Hamas e le altre fazioni palestinesi di Gaza rilasceranno stasera alle 19 (le 18 in Italia) una dichiarazione congiunta di risposta alla proposta di accordo sugli ostaggi. Lo ha riferito il quotidiano israeliano Maariv che cita il canale tv saudita 'Al-Hadath'. Secondo Maariv, questa sera dovrebbe riunirsi anche il Gabinetto di guerra israeliano.
Il ministro degli Esteri israeliano Israel Katz ha condannato "fermamente i brutti atti contro membri di altre religioni". "Ancora una volta - ha denunciato - un brutto episodio di sputi contro i chierici cristiani a Gerusalemme". "Sotto il governo dello Stato di Israele, tutti i membri delle religioni - ha sottolineato - potranno godere di completa libertà di culto, come mai prima d'ora. Come ha detto il profeta: perché la mia casa sarà chiamata casa di preghiera per tutte le nazioni'".

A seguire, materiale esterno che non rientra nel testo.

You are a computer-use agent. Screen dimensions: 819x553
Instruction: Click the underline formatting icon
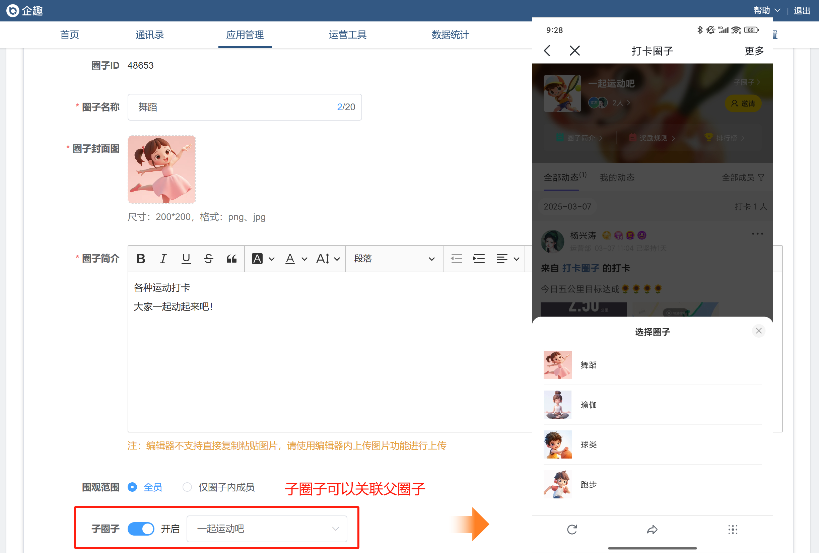tap(186, 259)
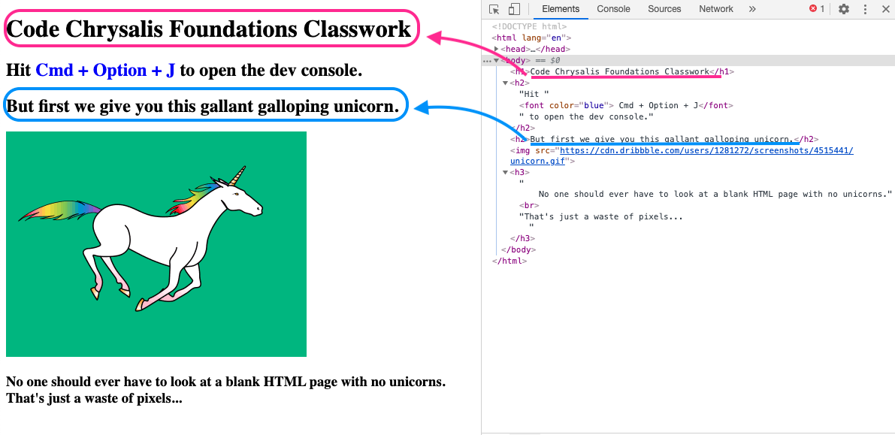The height and width of the screenshot is (435, 895).
Task: Expand the head element node
Action: pos(497,49)
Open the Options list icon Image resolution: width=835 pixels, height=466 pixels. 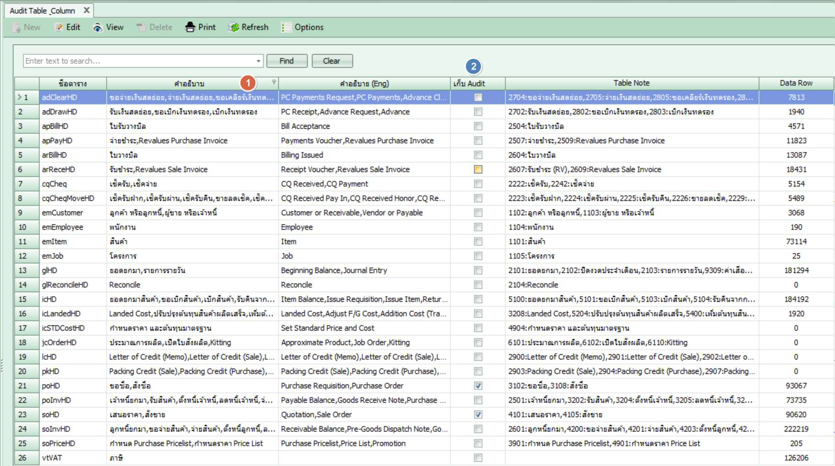pos(286,27)
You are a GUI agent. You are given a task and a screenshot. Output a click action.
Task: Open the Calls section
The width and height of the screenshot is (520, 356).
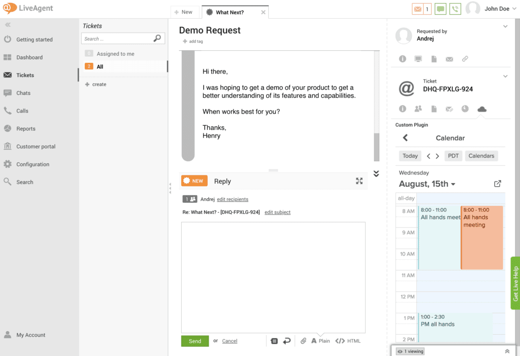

Nuovo episodio di "sputi" contro cristiani nella Città Vecchia a Gerusalemme da parte di due ebrei ortodossi. Lo ha denunciato Wadie Abunassar, portavoce dell'Assemblea degli ordinari cattolici di Terra Santa. Gli sputi, secondo la stessa fonte, sono stati indirizzati ieri verso Nikodemus Schnabel, abate della Dormizione di Gerusalemme. I due, tra cui un minore di 17 anni, sono stati fermati dalla polizia.
Sono almeno 27.365 i palestinesi morti nella Striscia di Gaza a causa degli attacchi israeliani dal 7 ottobre scorso, mentre altri 66.630 sono rimasti feriti. Lo rende noto il ministero della Sanità dell'enclave, controllato da Hamas.
Il portavoce del ministero degli Esteri Nasser Kanani ha condannato gli attacchi aerei della coalizione guidata dagli Stati Uniti contro obiettivi degli Houthi sostenuti dall'Iran nello Yemen, in risposta ai recenti attacchi della milizia contro le navi nel Mar Rosso. "Le mosse militari degli Stati Uniti e del Regno Unito alimentano il caos, l'insicurezza e l'instabilità nella regione", ha sottolineato.
I media affiliati ai ribelli Houthi hanno affermato che la capitale yemenita "Sanaa è stata bersagliata da raid americani-britannici". I raid sono stati confermati da Usa e Gb, che hanno affermato di aver colpito "decine di obiettivi" degli Houthi nello Yemen. Gli attacchi hanno colpito "36
obiettivi Houthi in 13 località dello Yemen in risposta ai continui attacchi dei ribelli contro le navi commerciali e internazionali, nonché le navi militari in transito nel Mar Rosso", si legge nel comunicato congiunto.